Weil sich die Städte und Gemeinden in einer „bedrohlichen Finanzsituation“ sehen, wollen sie Kompromisse mit dem Land auf einem anderen Feld erreichen und zwar bei der Kinderbetreuung. Hier gilt die sogenannte verbindliche Mindestverordnung, was bedeutet, dass für eine bestimmte Anzahl Kinder eine bestimmte Anzahl Betreuer eingesetzt werden muss. Der Städtetag schlägt vor, dass die Kommunen, die ein „hohes Interesse an einer guten Kinderbetreuung“ hätten, selbst über die personelle Ausstattung von Kindergärten entscheiden dürfen.

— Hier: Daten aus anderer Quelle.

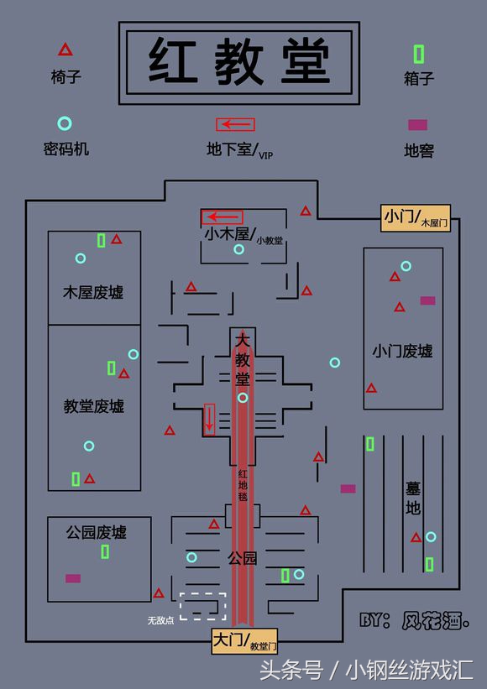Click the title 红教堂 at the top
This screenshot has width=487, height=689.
240,61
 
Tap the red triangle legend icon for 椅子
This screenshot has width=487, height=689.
65,50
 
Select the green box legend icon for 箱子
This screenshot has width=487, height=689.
418,54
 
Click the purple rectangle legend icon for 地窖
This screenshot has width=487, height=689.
417,125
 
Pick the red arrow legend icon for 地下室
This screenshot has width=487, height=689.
235,124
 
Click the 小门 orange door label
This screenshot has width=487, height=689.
416,217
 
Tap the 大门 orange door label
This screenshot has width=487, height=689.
244,642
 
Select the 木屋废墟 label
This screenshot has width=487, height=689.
93,292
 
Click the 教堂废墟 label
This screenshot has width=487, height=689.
94,405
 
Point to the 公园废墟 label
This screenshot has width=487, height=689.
97,532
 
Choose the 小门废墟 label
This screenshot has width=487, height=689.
402,351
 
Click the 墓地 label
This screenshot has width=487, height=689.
413,497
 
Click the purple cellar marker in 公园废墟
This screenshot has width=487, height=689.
73,578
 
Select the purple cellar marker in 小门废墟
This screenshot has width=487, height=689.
427,300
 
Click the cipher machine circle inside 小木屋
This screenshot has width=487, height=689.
239,249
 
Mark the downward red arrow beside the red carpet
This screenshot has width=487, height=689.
209,418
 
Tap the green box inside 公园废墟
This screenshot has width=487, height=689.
105,551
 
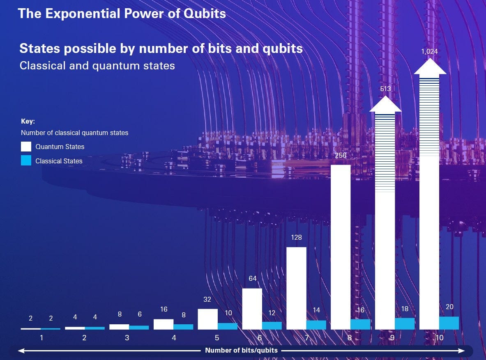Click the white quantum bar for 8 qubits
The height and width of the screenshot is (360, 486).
341,246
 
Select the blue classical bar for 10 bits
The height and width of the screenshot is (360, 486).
449,323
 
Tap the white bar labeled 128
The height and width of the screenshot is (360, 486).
296,287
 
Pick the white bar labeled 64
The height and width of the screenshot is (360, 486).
252,308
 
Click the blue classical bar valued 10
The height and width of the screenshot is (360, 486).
228,326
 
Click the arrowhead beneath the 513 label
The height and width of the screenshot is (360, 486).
385,105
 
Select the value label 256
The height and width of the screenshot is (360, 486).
341,156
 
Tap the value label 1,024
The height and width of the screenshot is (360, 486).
430,51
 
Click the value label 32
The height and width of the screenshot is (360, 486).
207,300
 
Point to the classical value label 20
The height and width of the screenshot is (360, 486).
449,307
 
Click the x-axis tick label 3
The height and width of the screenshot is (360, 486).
127,338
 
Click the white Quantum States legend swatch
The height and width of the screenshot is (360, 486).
26,147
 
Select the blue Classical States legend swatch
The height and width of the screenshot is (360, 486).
26,161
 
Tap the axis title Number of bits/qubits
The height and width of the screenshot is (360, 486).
241,351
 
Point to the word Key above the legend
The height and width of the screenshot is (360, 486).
28,122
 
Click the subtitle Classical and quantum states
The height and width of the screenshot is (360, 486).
97,66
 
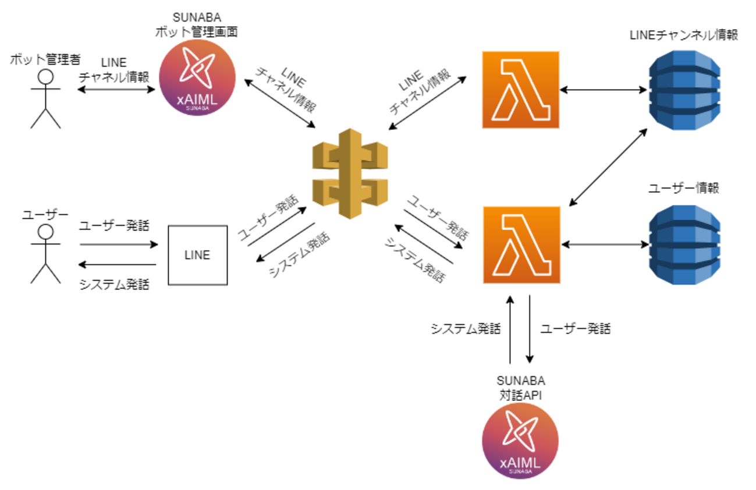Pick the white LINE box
click(197, 254)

Kommunen setzen auf Landesrechnungshof

Andernfalls drohten den Kommunen Mehrkosten von etwa 260 Millionen Euro, die freilich auch auf das Land zurückfallen könnten. Die Bürgermeister verweisen auf den konnexitätsgerechten Ausgleich für die mit der Mindestverordnung verbundenen Mehrausgaben. Nach Artikel 137 der Hessischen Verfassung müsse das Prinzip „Wer bestellt, bezahlt“ auch hier gelten.

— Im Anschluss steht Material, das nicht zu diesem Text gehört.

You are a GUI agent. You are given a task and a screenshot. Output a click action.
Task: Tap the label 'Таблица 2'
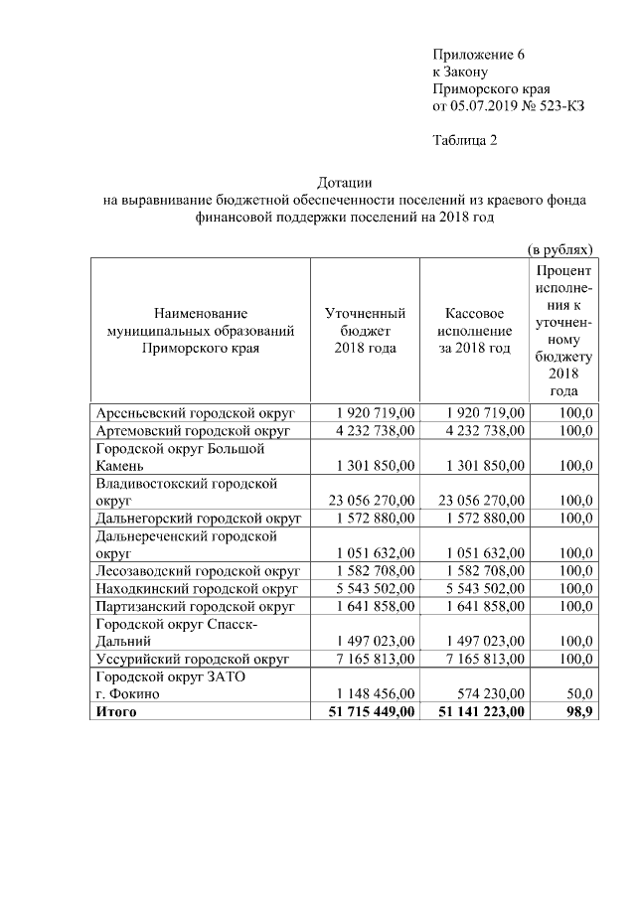(x=464, y=139)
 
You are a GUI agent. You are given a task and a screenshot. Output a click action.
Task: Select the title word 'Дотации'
(x=345, y=183)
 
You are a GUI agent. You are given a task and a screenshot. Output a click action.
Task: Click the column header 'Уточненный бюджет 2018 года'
(x=365, y=331)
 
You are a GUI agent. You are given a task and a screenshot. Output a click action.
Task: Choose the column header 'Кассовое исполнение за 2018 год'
(x=474, y=331)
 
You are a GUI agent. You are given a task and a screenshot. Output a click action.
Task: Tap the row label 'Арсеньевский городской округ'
(x=192, y=412)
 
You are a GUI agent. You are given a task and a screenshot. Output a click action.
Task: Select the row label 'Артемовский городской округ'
(x=192, y=430)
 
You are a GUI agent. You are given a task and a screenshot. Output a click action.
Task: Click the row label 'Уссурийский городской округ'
(x=192, y=659)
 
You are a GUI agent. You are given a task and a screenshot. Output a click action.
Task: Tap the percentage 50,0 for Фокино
(x=578, y=693)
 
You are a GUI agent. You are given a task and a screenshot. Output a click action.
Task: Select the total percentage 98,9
(x=577, y=711)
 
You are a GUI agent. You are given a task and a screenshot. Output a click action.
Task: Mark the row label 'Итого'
(x=115, y=711)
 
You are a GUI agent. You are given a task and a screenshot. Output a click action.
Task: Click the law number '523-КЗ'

Notfalls auf eine juristische Klärung dieser Frage zu pochen, hatte der Städtetag schon einmal betont. Gestern bekräftigte das Präsidium seinen Entschluss, mit allen politischen Mitteln gegen die Kürzungspläne des Landes vorgehen zu wollen, wenn nötig auch mit Demonstrationen.

Auf die Straße treiben könnte die Vertreter des Hessischen Städtetags auch die Auseinandersetzung mit dem Land um die Höhe der Wasserpreise. Davor setzen die Kommunen aber auf den Landesrechnungshof, der die Preise und die Arbeit der Wasserwerke überprüfen soll. Nach einem Urteil des Bundesgerichtshofs müssen die Wasserversorger ihre Preise senken. Die Kommunen sehen dadurch jedoch die Existenz der Wasserwerke gefährdet.

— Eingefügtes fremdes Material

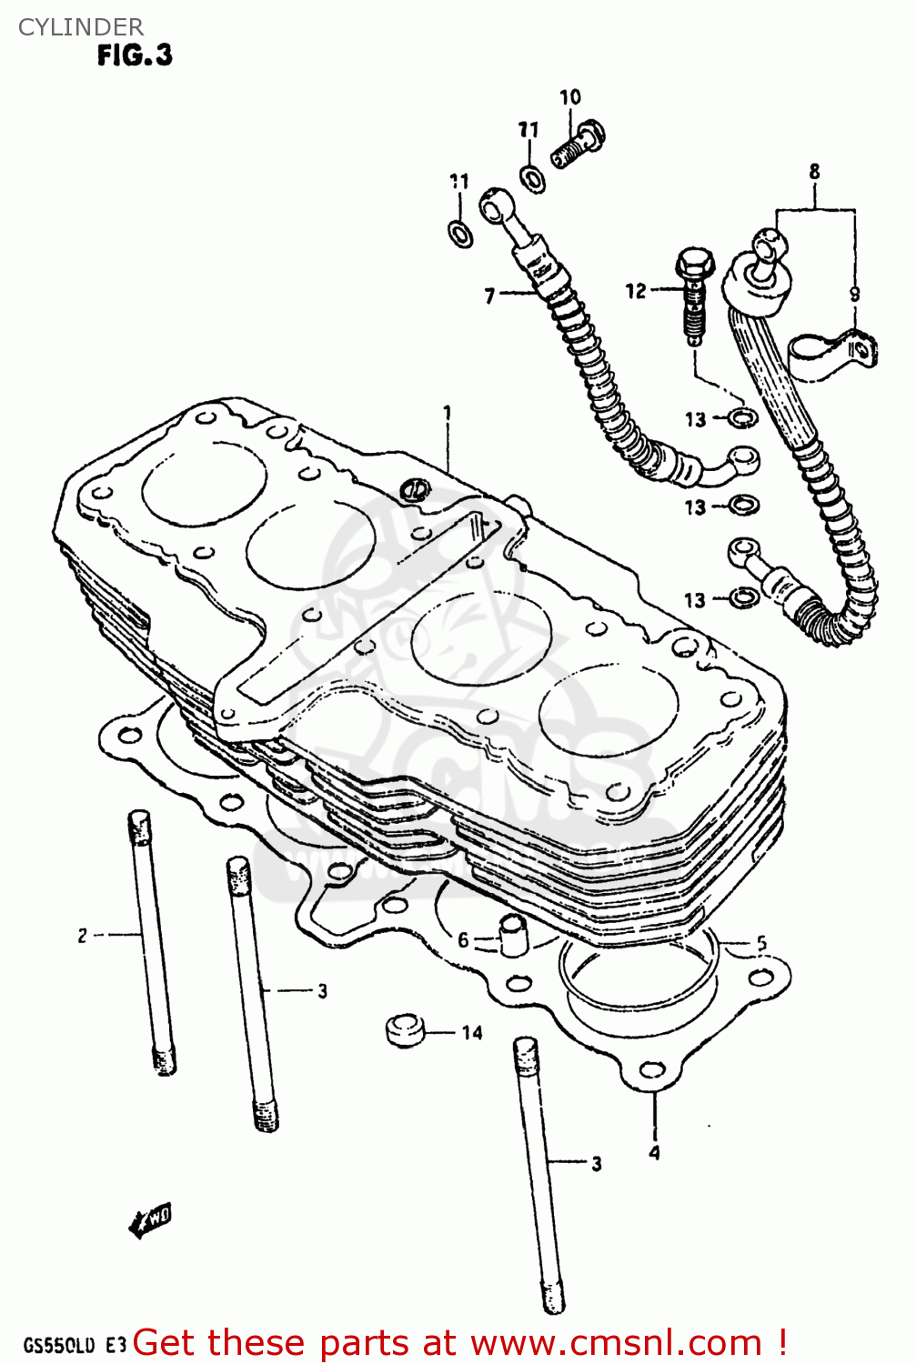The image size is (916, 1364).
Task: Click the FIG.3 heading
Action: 135,55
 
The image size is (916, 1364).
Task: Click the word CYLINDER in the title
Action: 80,27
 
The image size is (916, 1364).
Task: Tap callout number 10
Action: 569,97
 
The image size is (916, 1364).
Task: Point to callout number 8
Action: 814,171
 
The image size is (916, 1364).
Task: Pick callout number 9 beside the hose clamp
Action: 854,294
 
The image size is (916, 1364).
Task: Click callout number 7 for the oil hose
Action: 489,296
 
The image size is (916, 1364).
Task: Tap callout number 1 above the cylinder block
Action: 448,413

Infolge des Urteils planen etliche Städte und Gemeinden ihre privatrechtlich organisierten Wasserwerke wieder selbst zu übernehmen, was mit erheblichen Kosten für den Verwaltungsakt verbunden wäre. Die Bürger bekämen dann statt einer Rechnung einen Gebührenbescheid. Diese Gebühren und Beiträge unterliegen aber nicht der Kontrolle der Kartellbehörden. Außerdem müssten die Wasserwerke kostendeckend arbeiten, Gewinne dürften sie nicht erzielen.